The problem →
In the entries below, the lines from the one with "Task: Align text to the right" through the one with "Task: Click the red" are to be copied exactly; both ends count.

(Dataset entries)
--------------------

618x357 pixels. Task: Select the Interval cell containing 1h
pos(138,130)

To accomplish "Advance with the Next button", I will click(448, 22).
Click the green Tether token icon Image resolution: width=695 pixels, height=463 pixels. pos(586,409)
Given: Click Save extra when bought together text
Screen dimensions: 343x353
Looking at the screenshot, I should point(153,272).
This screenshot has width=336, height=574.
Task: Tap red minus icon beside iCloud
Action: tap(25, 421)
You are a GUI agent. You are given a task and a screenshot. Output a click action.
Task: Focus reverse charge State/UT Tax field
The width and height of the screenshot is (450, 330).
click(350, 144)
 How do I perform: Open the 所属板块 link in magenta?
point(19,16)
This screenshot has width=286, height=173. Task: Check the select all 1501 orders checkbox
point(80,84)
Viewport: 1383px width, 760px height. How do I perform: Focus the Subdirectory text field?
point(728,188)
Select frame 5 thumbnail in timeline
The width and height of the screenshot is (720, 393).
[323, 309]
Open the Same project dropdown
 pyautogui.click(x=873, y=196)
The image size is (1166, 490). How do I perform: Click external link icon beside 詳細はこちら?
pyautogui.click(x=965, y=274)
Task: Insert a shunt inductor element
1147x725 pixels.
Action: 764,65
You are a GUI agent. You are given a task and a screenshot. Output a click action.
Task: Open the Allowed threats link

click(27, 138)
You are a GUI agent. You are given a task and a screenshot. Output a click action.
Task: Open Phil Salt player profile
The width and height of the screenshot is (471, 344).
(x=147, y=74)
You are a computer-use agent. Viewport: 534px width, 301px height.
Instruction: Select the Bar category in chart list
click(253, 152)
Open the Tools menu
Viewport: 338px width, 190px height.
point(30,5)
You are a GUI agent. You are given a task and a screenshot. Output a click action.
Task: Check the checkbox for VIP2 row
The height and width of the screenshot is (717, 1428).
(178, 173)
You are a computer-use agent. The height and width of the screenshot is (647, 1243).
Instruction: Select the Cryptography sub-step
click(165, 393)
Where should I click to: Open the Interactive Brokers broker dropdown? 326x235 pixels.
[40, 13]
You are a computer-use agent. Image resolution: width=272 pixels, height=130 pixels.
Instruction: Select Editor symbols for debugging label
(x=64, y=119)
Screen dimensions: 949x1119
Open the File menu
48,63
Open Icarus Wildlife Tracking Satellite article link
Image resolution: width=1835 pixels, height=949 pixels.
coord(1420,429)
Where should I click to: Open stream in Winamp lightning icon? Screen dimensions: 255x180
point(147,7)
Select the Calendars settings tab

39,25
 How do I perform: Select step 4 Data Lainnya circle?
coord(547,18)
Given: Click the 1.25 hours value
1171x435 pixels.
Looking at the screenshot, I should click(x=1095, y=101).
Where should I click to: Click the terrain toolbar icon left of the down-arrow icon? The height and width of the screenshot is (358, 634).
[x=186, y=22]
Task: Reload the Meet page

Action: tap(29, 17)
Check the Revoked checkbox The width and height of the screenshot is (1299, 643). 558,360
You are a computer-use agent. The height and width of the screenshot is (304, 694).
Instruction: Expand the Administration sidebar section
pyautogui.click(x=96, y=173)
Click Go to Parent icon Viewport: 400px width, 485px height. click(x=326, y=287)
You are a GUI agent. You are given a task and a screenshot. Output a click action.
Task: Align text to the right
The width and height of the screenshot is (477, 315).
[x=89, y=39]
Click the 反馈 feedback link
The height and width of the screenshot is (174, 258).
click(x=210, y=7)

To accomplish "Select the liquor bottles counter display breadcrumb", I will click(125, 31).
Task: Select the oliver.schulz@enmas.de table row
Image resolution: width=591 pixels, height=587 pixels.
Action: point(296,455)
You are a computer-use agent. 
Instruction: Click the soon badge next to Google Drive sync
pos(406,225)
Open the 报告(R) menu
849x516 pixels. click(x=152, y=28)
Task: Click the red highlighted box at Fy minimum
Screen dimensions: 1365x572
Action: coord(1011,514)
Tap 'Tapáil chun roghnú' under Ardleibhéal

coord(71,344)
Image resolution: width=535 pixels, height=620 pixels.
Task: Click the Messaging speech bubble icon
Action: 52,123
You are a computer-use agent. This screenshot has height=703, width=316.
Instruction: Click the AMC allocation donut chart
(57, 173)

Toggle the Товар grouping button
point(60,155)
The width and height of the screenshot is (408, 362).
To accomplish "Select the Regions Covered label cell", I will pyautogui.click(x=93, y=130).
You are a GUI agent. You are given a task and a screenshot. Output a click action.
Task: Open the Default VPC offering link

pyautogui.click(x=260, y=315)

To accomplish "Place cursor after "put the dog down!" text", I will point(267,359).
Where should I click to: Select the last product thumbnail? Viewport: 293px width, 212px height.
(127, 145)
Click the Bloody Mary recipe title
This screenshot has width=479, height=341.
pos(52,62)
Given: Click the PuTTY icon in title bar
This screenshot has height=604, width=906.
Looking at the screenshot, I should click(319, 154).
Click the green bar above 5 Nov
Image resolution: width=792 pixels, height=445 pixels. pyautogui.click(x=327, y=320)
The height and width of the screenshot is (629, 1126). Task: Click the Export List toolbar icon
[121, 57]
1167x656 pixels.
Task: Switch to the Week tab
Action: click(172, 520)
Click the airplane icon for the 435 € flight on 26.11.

--------------------

Response to the exercise →
Task: Align text to the right
The width and height of the screenshot is (477, 315).
[x=89, y=39]
Click the 反馈 feedback link
The height and width of the screenshot is (174, 258).
click(x=210, y=7)

To accomplish "Select the liquor bottles counter display breadcrumb", I will click(125, 31).
Task: Select the oliver.schulz@enmas.de table row
Image resolution: width=591 pixels, height=587 pixels.
Action: point(296,455)
You are a computer-use agent. 
Instruction: Click the soon badge next to Google Drive sync
pos(406,225)
Open the 报告(R) menu
849x516 pixels. click(x=152, y=28)
Task: Click the red highlighted box at Fy minimum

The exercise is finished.